# PROBLEM
Check every line below for the string "size". Copy the ones that have it.

__________

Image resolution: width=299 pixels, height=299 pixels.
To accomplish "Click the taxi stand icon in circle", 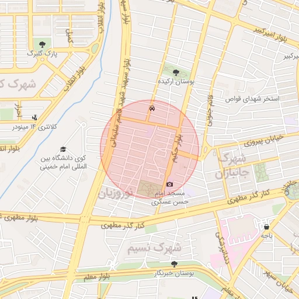I will point(152,108).
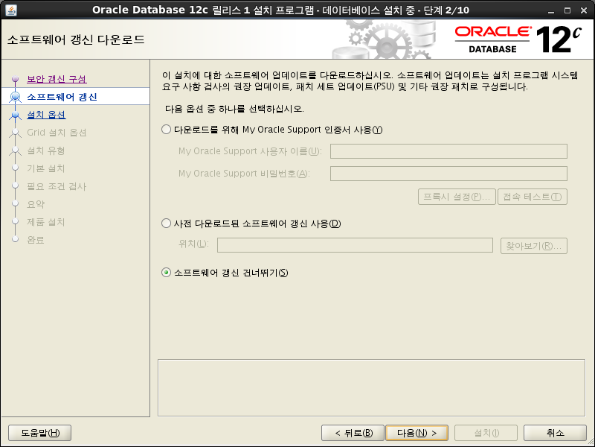
Task: Click the step bullet beside 설치 옵션
Action: [14, 115]
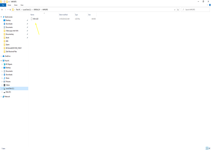Image resolution: width=211 pixels, height=150 pixels.
Task: Select the 1001.LOZ file icon
Action: [x=32, y=19]
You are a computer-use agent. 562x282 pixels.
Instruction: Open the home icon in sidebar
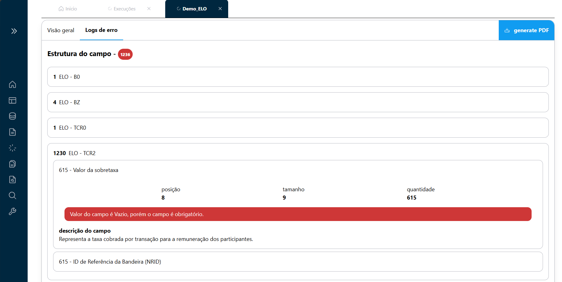pyautogui.click(x=13, y=84)
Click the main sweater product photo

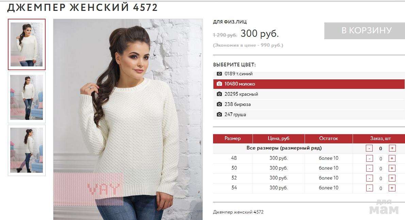click(128, 120)
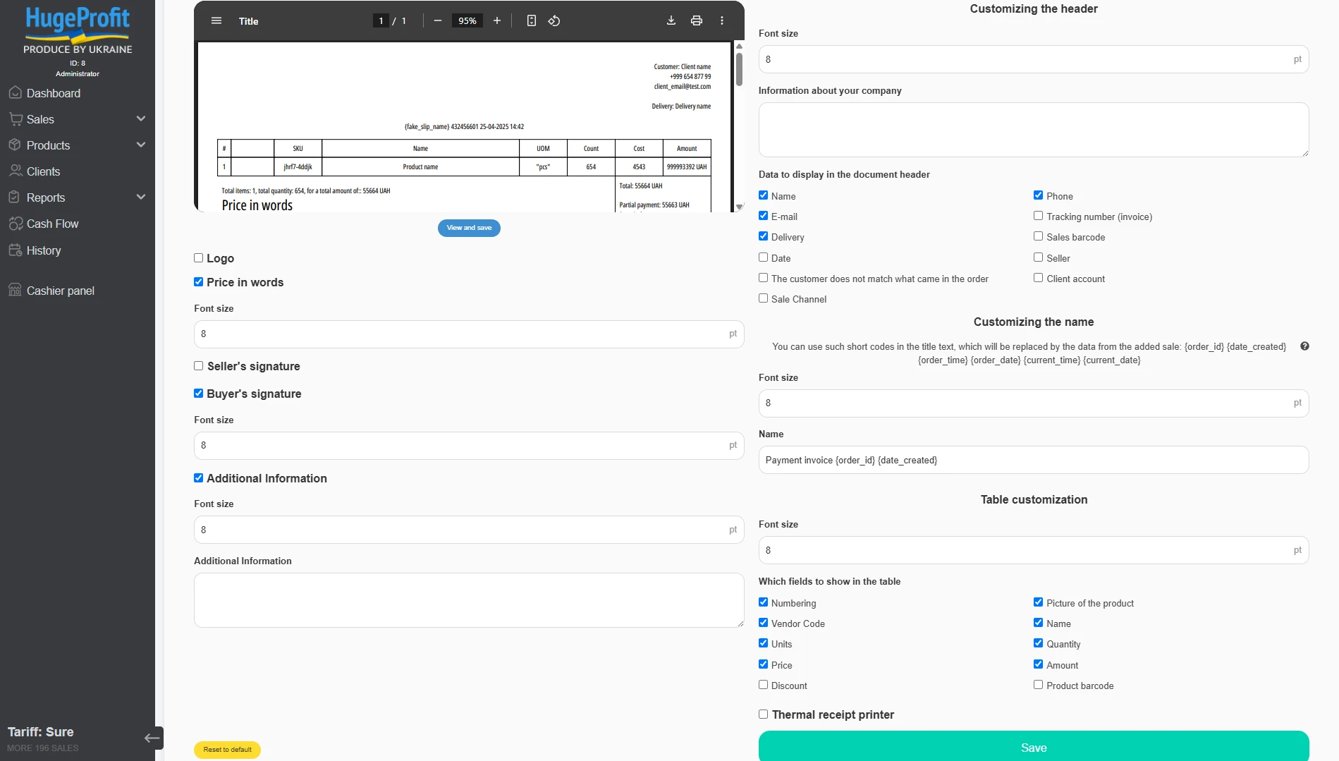Enable the Thermal receipt printer checkbox
Image resolution: width=1339 pixels, height=761 pixels.
pyautogui.click(x=763, y=714)
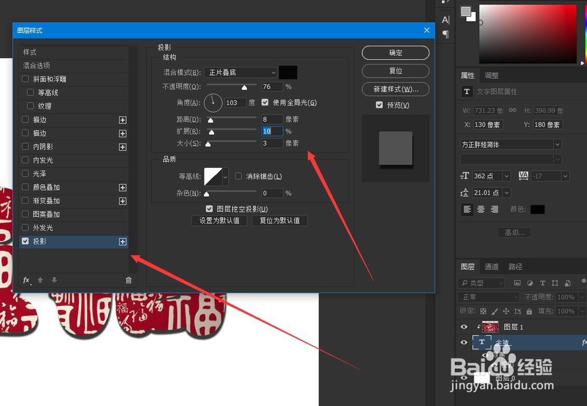Open the 等高线 picker in 品质 section
The width and height of the screenshot is (587, 406).
pos(216,177)
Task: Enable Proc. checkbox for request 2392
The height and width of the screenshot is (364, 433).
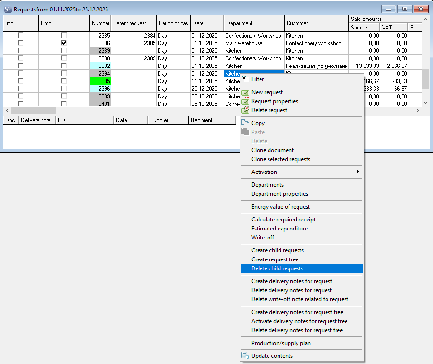Action: tap(64, 66)
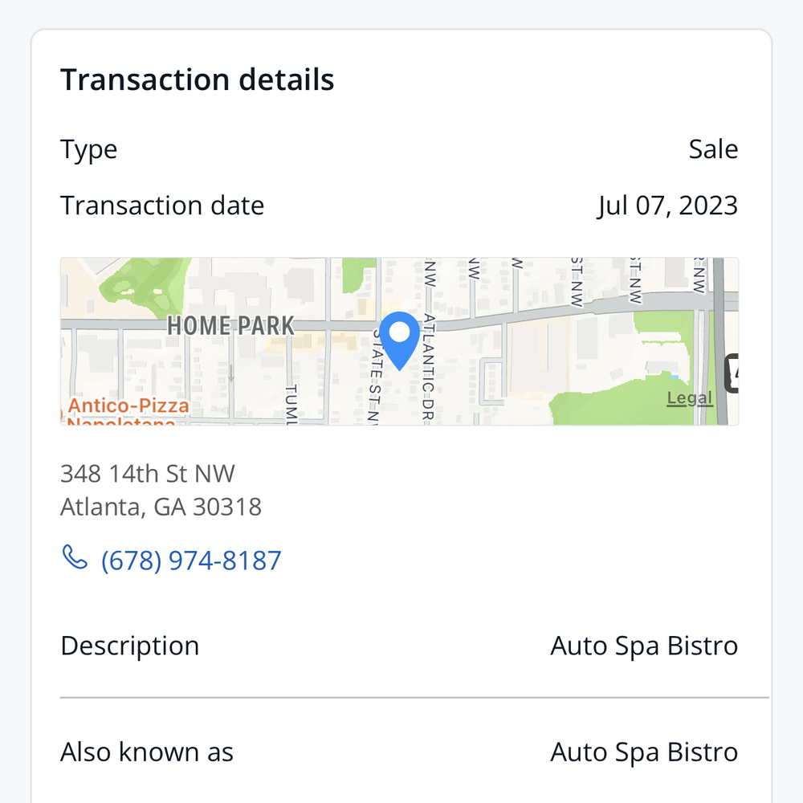Call the (678) 974-8187 phone number

point(191,560)
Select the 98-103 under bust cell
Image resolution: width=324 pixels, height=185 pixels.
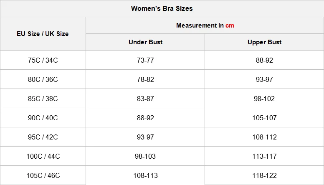[x=145, y=156]
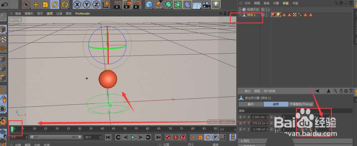Select the Move tool in top toolbar
This screenshot has height=146, width=357.
pyautogui.click(x=36, y=5)

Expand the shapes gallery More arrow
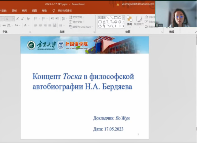pos(123,26)
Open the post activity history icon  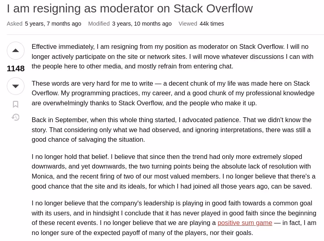click(16, 117)
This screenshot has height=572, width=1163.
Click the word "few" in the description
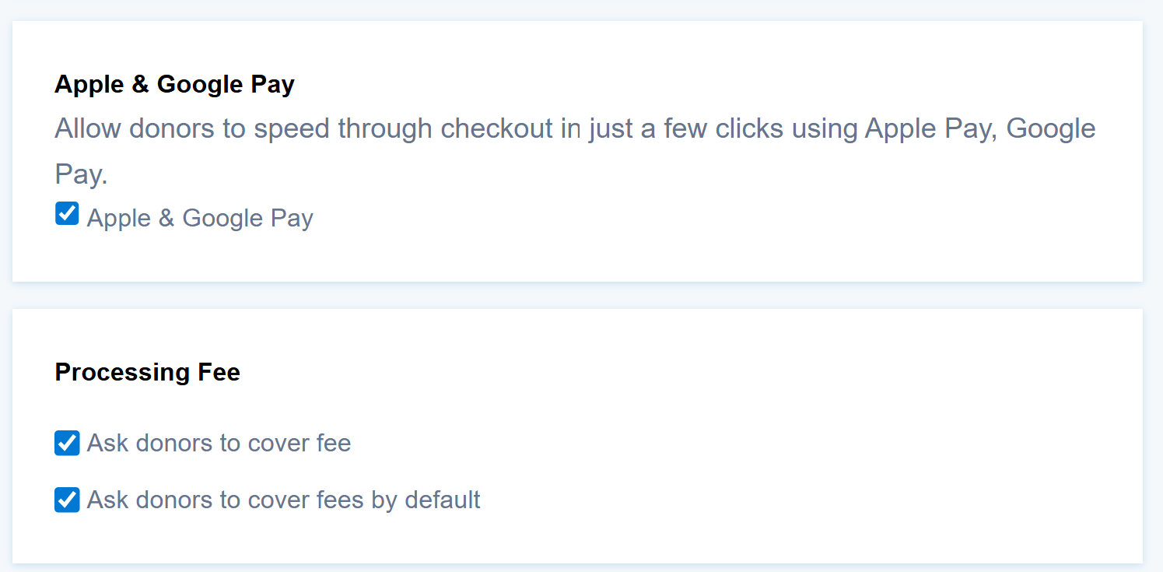click(685, 128)
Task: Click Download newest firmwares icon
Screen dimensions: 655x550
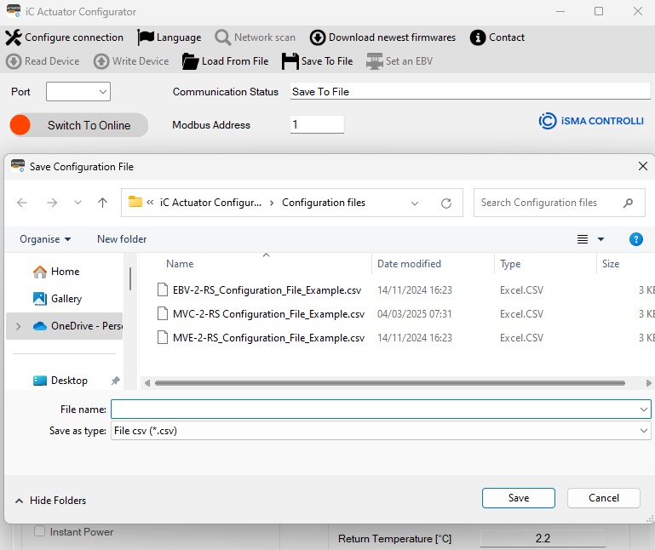Action: click(318, 37)
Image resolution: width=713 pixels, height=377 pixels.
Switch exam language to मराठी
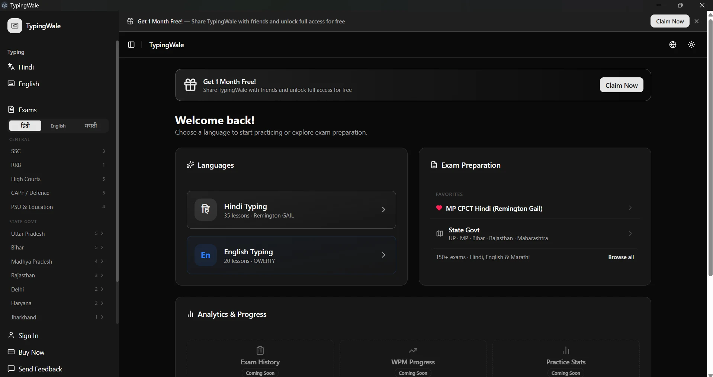(91, 126)
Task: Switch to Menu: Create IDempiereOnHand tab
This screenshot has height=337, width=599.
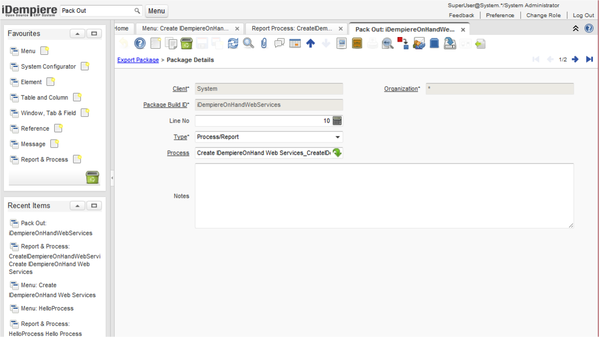Action: [x=185, y=28]
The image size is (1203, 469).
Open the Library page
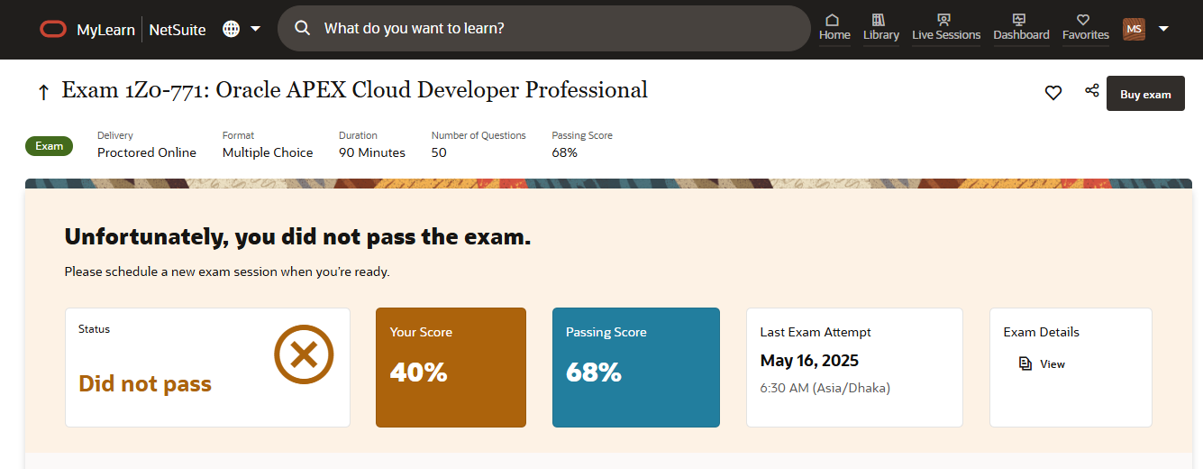coord(880,27)
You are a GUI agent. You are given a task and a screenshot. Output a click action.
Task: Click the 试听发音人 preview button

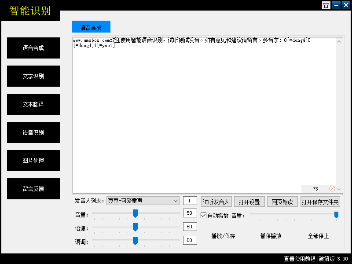pos(216,201)
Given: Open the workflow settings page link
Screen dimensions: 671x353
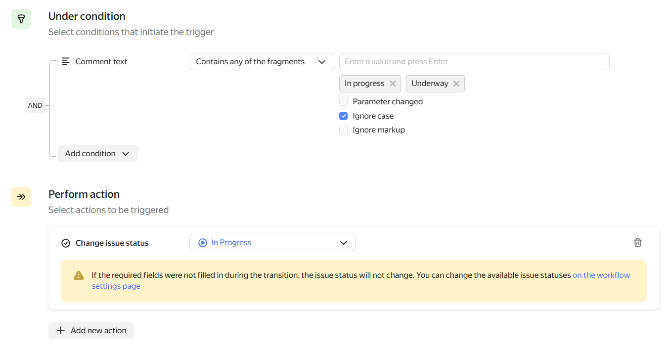Looking at the screenshot, I should click(601, 275).

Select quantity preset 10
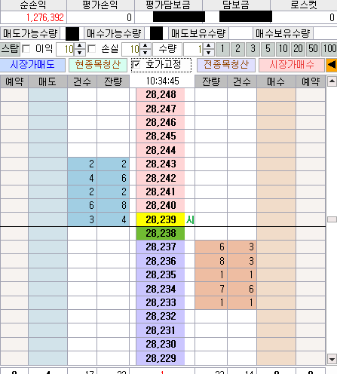tap(283, 49)
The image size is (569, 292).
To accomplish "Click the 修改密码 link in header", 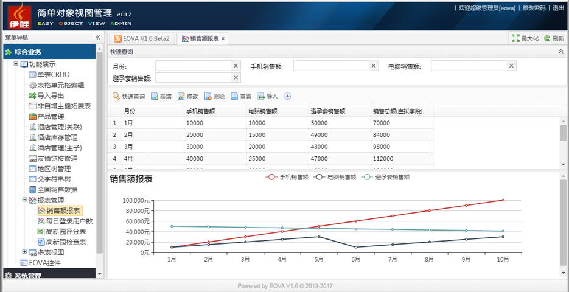I will (534, 8).
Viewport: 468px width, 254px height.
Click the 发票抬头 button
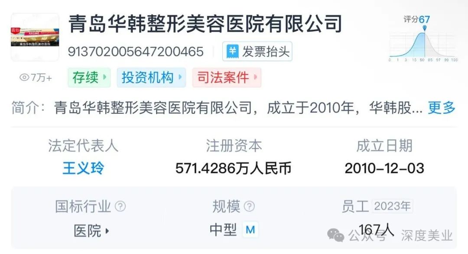(257, 51)
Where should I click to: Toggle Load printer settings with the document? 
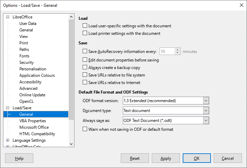tap(85, 33)
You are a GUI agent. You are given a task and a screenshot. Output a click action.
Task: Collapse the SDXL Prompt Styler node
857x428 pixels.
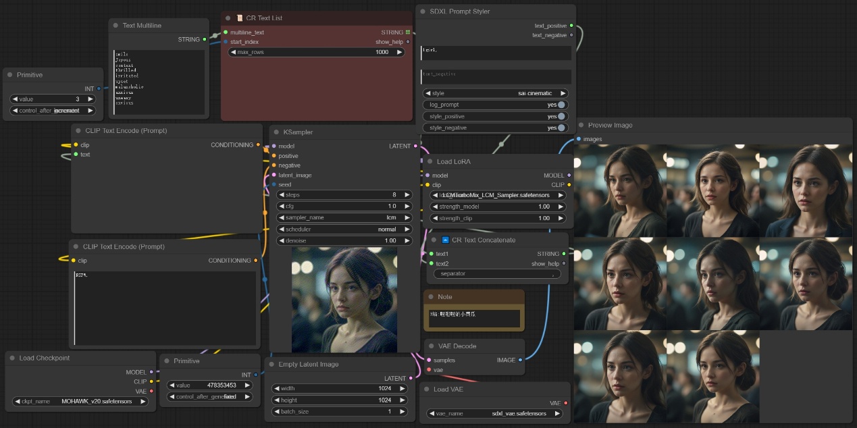click(x=423, y=11)
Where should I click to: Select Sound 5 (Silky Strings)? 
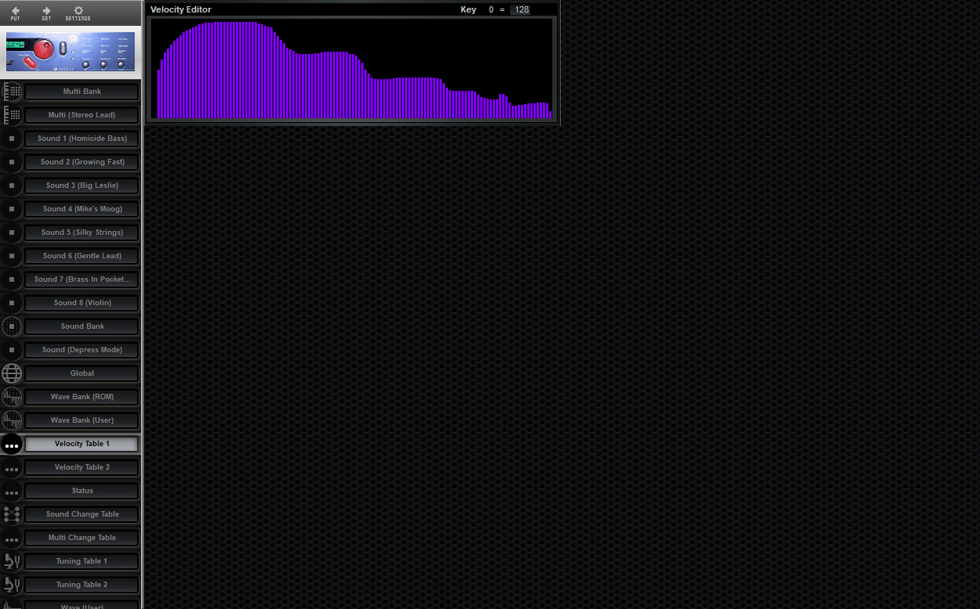[81, 232]

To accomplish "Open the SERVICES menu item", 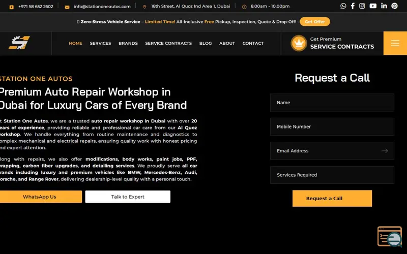I will pos(100,43).
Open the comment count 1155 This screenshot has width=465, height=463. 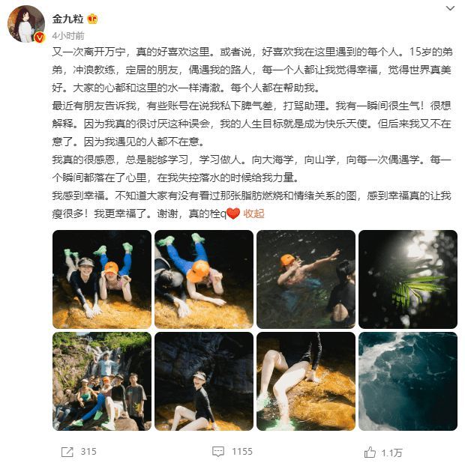click(242, 452)
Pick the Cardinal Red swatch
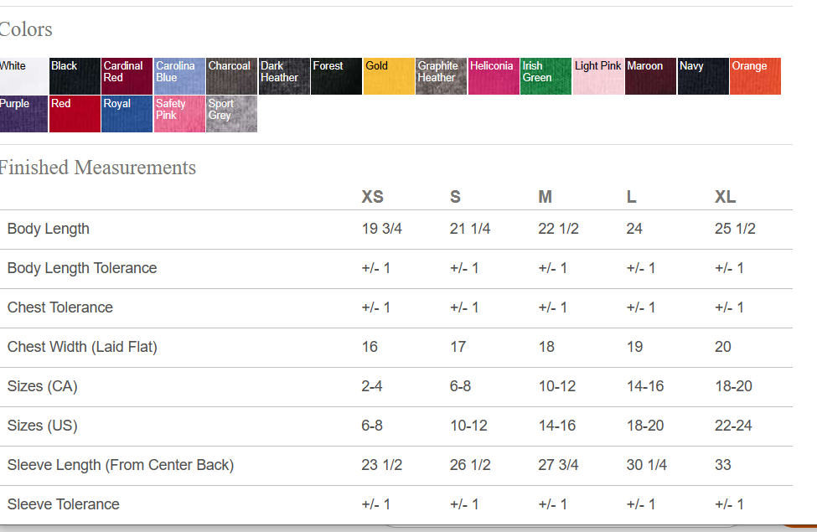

__________

# TASK RESULT
The image size is (1203, 469).
The image size is (569, 292).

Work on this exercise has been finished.